SOURCE RECORDS:
———

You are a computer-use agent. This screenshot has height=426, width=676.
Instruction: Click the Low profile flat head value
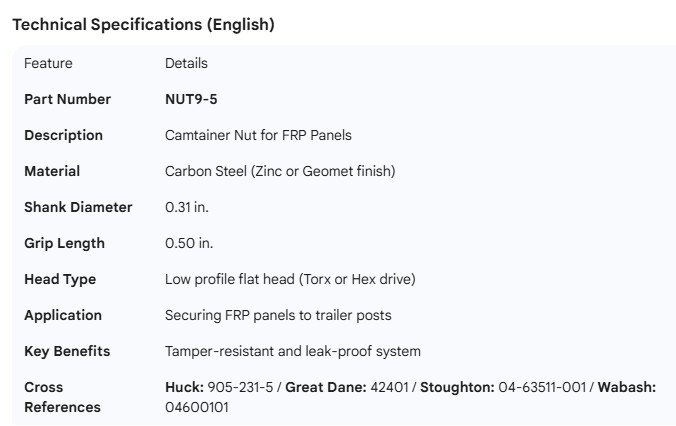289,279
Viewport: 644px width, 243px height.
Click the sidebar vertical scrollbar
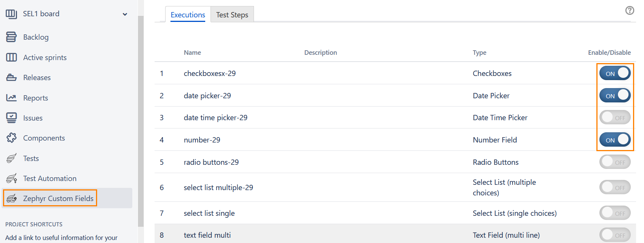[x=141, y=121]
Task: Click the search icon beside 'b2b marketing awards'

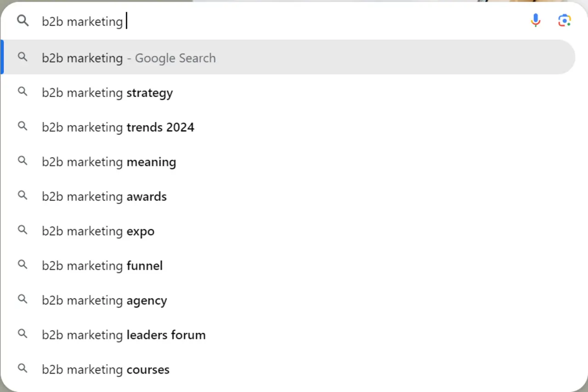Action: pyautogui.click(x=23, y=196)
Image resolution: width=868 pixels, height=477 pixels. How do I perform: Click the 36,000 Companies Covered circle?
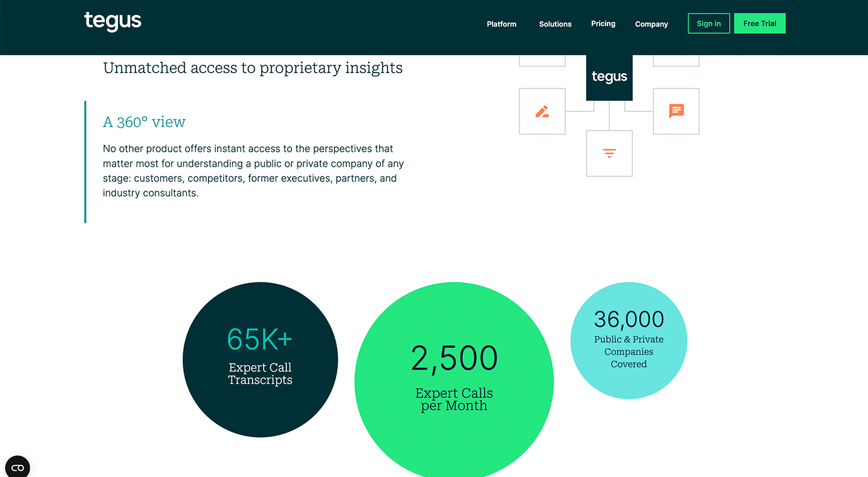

———

YOUR TASK:
Every line of the listing that includes the word "height" must be copied.

RESPONSE TO THIS EXERCISE:
You are a computer-use agent. This screenshot has height=426, width=676.
Viewport: 644px width, 243px height.
Image resolution: width=868 pixels, height=477 pixels. How do I perform: Click the 36,000 Companies Covered circle?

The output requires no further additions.